Prosecutors have called for tough penalties and mid-level fines against the self-confessed Scarlett Johansson nude photo hacker.
Christopher Chaney, of Jacksonville, Florida, 35, pleaded guilty in March to hacking into the webmail account of numerous celebs including Mila Kunis and Scarlett Johansson and changing settings to forwards emails to accounts under his control.
The tactic allowed Chaney to gain access to personal emails and photographs sent through smartphones and linked webmail services, including images of celebs in various states of undress that were intended for viewing only by their partners. Johansson said her photos were sent to her then-husband Ryan Reynolds three years prior to their publication last year.
Risque photographs harvested by Chaney found their way onto gossip websites. Police, called in to investigate the leaks, soon traced the hacks back to Chaney, resulting in his arrest.

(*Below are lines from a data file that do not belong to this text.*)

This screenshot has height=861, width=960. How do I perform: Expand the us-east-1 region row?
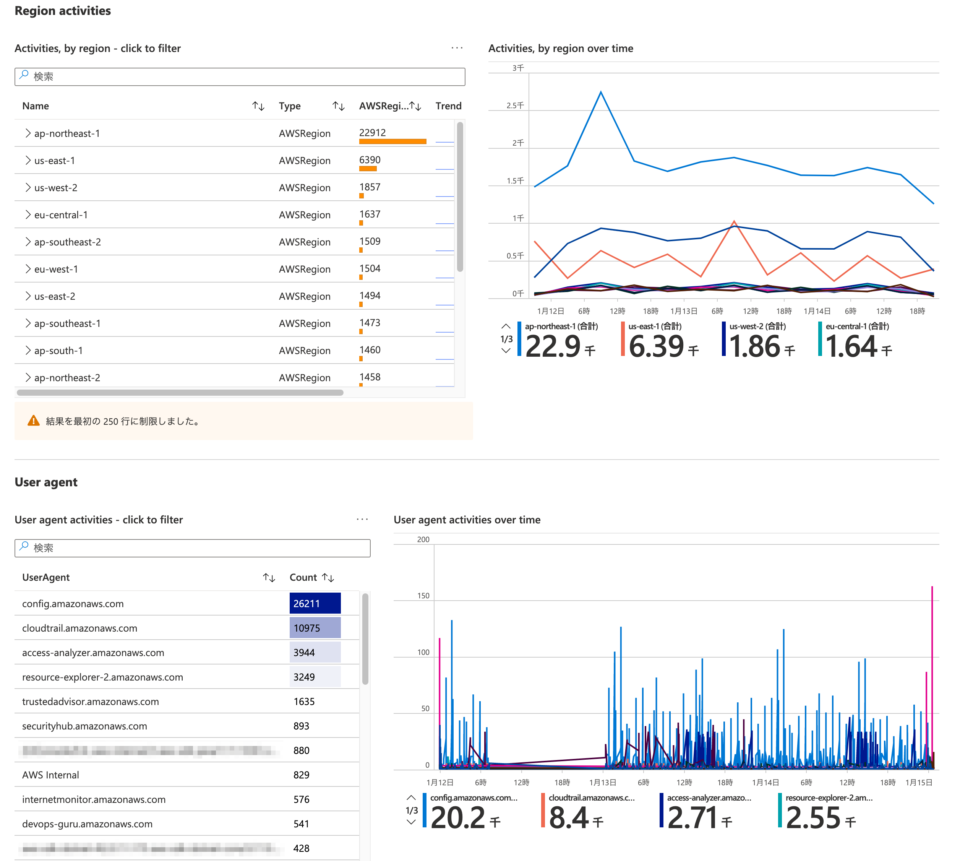point(27,160)
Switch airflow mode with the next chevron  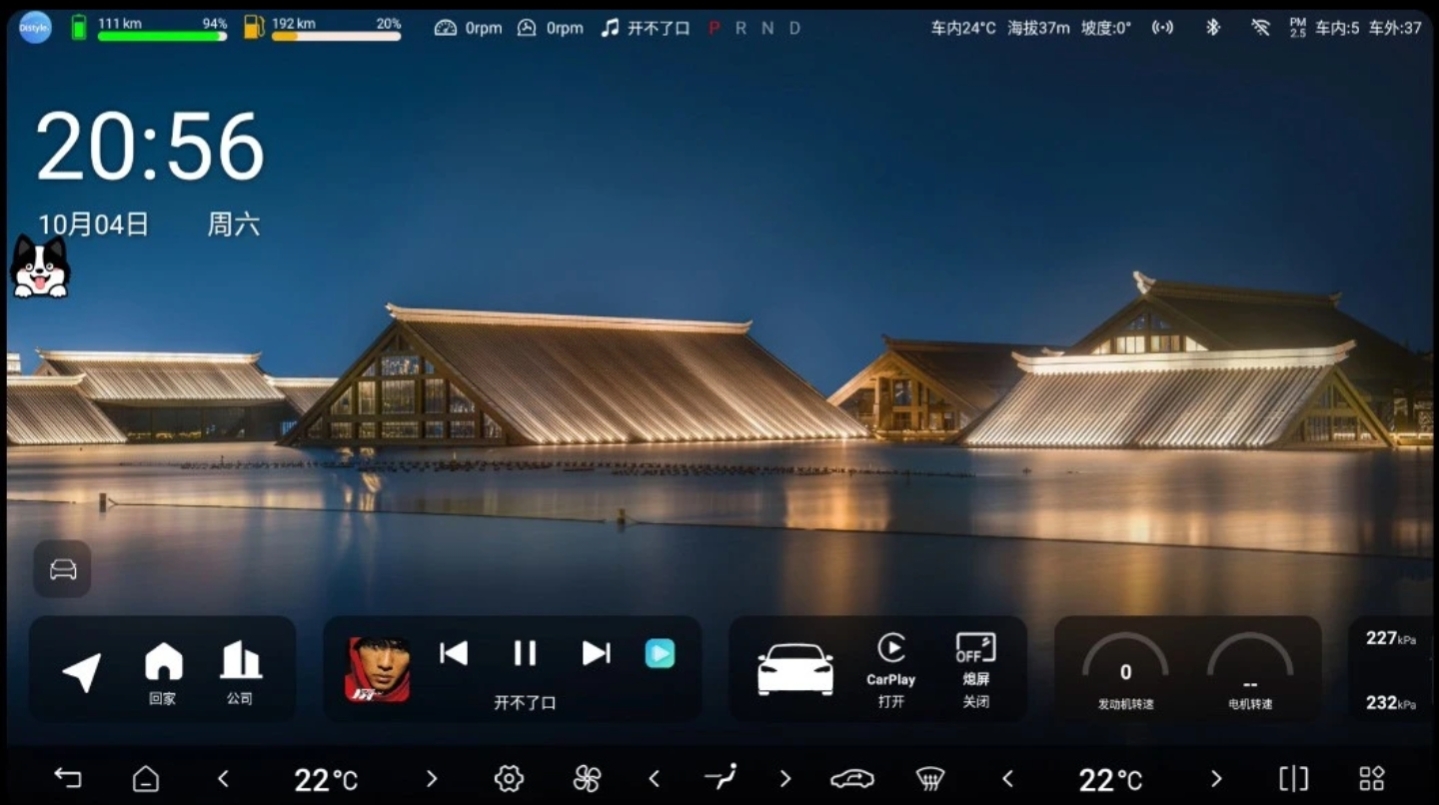[785, 778]
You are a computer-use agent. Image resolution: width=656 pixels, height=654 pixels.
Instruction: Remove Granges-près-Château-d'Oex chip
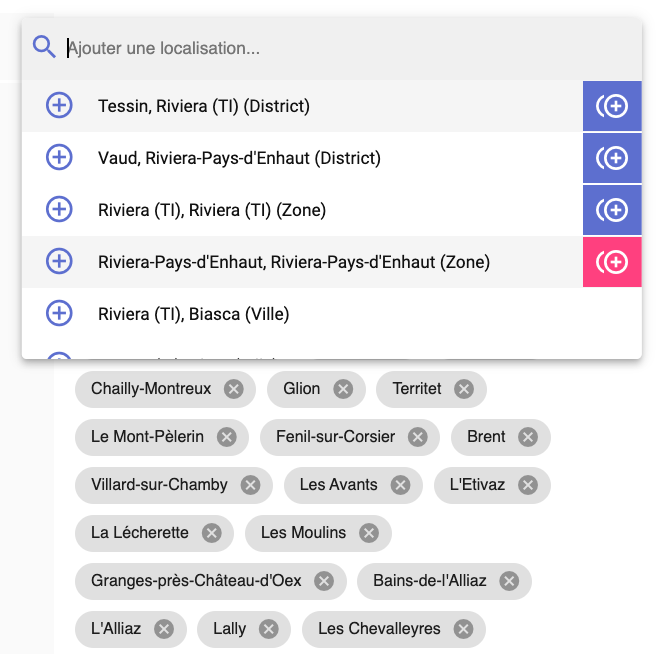click(x=323, y=581)
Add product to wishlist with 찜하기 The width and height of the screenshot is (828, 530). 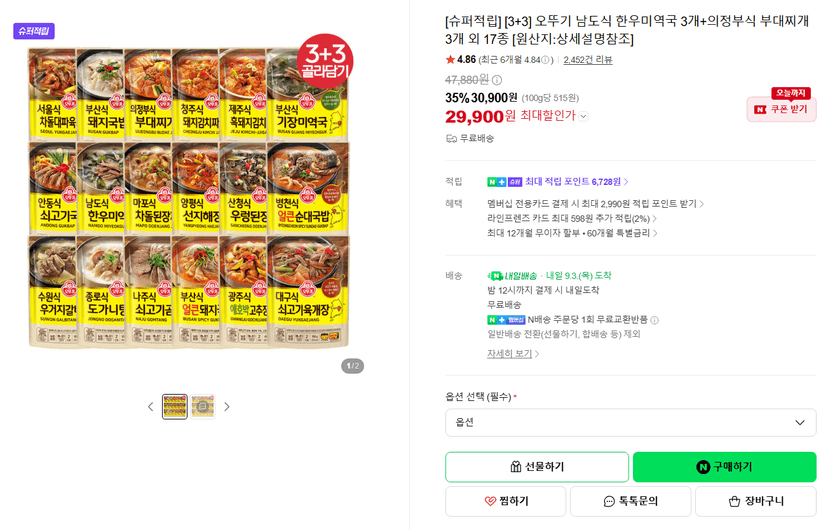pos(506,501)
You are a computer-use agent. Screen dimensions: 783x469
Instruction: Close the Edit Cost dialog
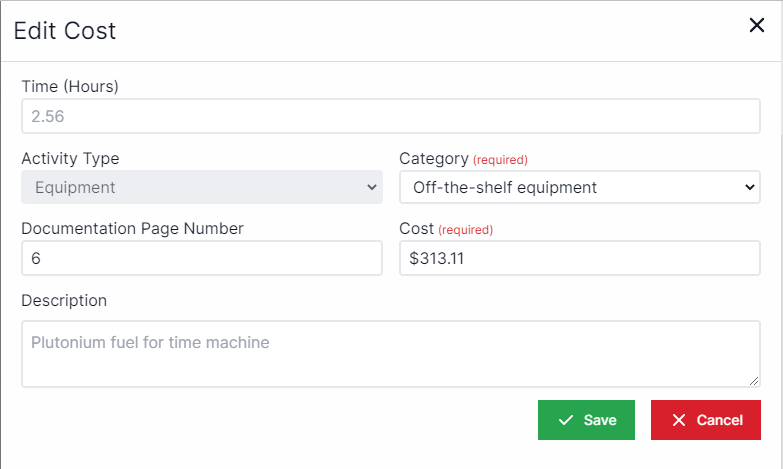coord(757,26)
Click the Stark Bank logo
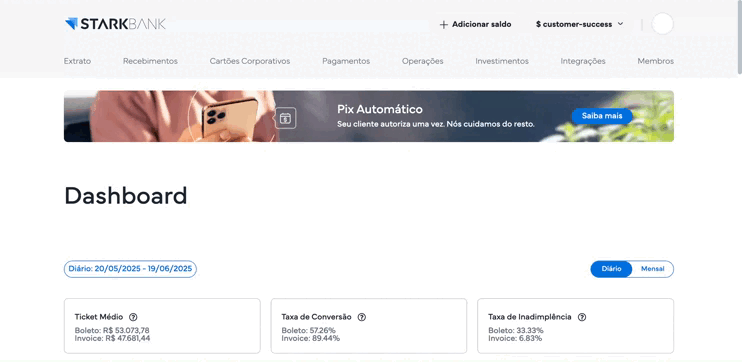The height and width of the screenshot is (362, 742). pyautogui.click(x=115, y=24)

"In most cases, Chaney accessed the administrative settings on the victims’ accounts so that all of their emails would automatically be forwarded to a separate email account that he controlled.
"This form of wiretapping allowed Chaney to continually receive victims’ emails even after a password had been reset," explains an FBI statement issued at the time of his arrest last October.
The offences took place between November 2010 and February 2011. Chaney used the contact books of compromised accounts to draw up list of fresh victims to target. It's unclear how he obtained access to targeted accounts but guessing password reset questions would seem the most likely approach.
Prosecutors are calling for judges to jail Chaney for six years (71 months) and for him to pay more than $150,000 in restitution, celeb news site TMZ reports.
Specifically, Chaney ought to pay $66,000 to Scarlett Johansson, $77,000 to actress and singer Renee Olstead and $7,500 to Christina Aguilera for the publication of semi-nude snaps, allegedly grabbed from her personal stylist's account.
The police investigation (dubbed Operation Hackerazzi) was launched following a wave of hacking attacks against the email accounts of around 50 celebrities including Lady Gaga and Miley Cyrus as well as Johansson and Aguilera.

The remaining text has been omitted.